KEYWORDS: Digital Twins; Building Life Cycle; BIM; DT implementation
1. INTRODUCTION
1.1 An overview of Digital Twins (DT) in building lifecycle
The building lifecycle—design, construction, operation, and maintenance—requires seamless data exchange and interoperability. BIM, a digital model that stores both geometric and semantic data, has long facilitated collaboration among AECO professionals. However, BIM’s static nature limits its ability to update in real time. The integration of IoT, which collects real-time data through sensors, extends BIM's capabilities by enabling live monitoring of construction processes and indoor conditions. This combination forms the basis for emerging Digital Twin (DT) technologies, originally developed in aerospace and manufacturing, but still in their early stages within AECO. Consequently, a systematic review of the BIM-to-DT transition is needed to guide future research and technology adoption in the industry.
1.2 IoT data from building life cycle
BIM is widely used in construction to create a unified virtual model that enhances collaboration during design, engineering, and construction by integrating diverse data and facilitating communication among stakeholders. However, its focus on static data limits its effectiveness for operation and maintenance. In contrast, Digital Twins overcome these limitations by incorporating IoT and sensor-actuator systems to capture real-time data, perform simulations, and enable dynamic facility management with AI and machine learning. A Digital Twin is a virtual replica of a physical entity that continuously mirrors its actions and functionalities through bidirectional connectivity.

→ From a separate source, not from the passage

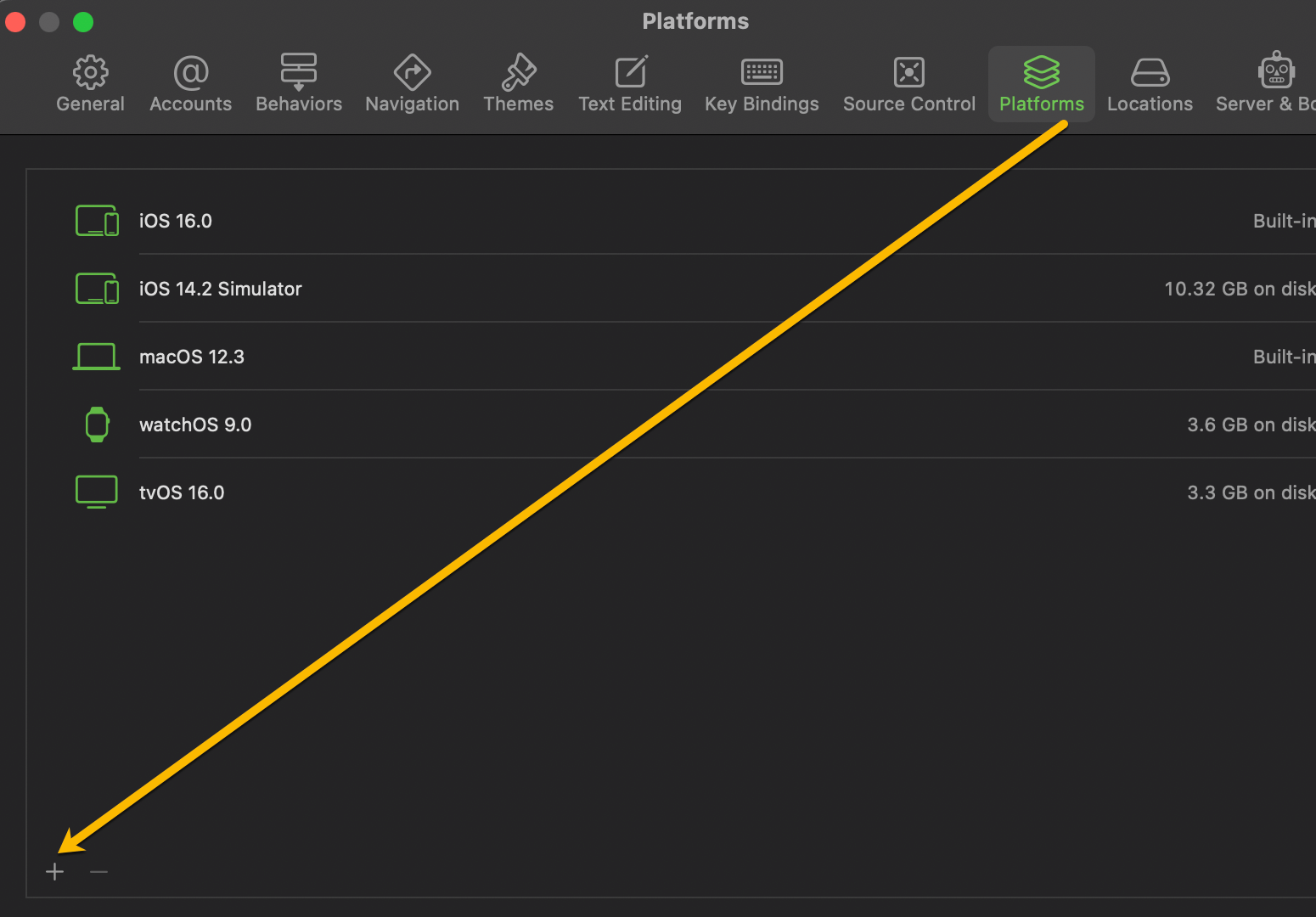The image size is (1316, 917).
Task: Click the green zoom window button
Action: pos(82,22)
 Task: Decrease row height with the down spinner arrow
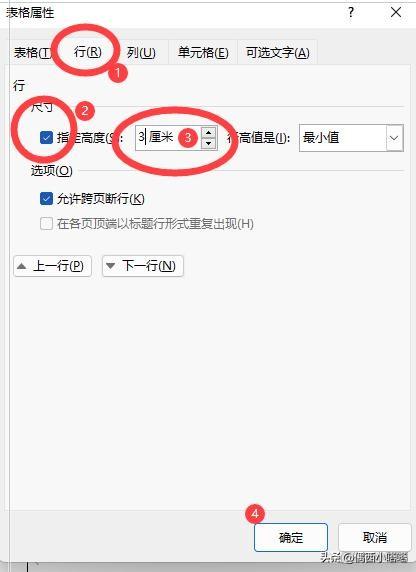[x=208, y=143]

Figure 1. A conceptual model of digital twin architecture (based on Omrany et al., 2023)
Integrating sensors and simulation data into Digital Twins transforms building design, engineering, construction, operation, and maintenance. By equipping DTs with IoT devices, sensors, and data loggers, real-time indoor environmental data can be collected. This data can be used with tools like EnergyPlus for real-time energy simulations and with AI/ML algorithms to predict failures, enhancing the overall efficiency and reliability of the building lifecycle.
2. BIM IN DESIGN AND CONSTRUCTION PRACTICE
2.1 BIM Levels of Detail
Digital Twins (DTs) offer virtual representations of physical systems that can transform construction by making design, building, and maintenance more efficient, cost-effective, and sustainable. However, DTs are still in early development in the architecture, engineering, and construction (AEC) industry, and standardized practices are needed for their widespread use. Currently, Building Information Modeling (BIM) is the conventional tool for digital representation, providing detailed data on a building's design, construction, and operation, with its detail varying by Level of Detail (LOD).
LOD 100. The Model Element may be graphically represented in the Model with a symbol or other generic representation. However, it does not satisfy the requirements for LOD 200. Information related to the Model Element (e.g., cost per square foot, tonnage of AC., etc.) can be derived from other Model Elements. (Menassa, 2021)
LOD 200. The Model Element is generically and graphically represented within the Model with approximate quantity, size, shape, location, and orientation.
LOD 300. The Model Element, as designed, is graphically represented within the Model such that its quantity, size, shape, location, and orientation can be measured. (Pan & Zhang, 2021)
LOD 350. The Model Element, as designed, is graphically represented within the model so that its quantity, size, shape, location, orientation, and interfaces with adjacent or dependent Model Elements can be measured.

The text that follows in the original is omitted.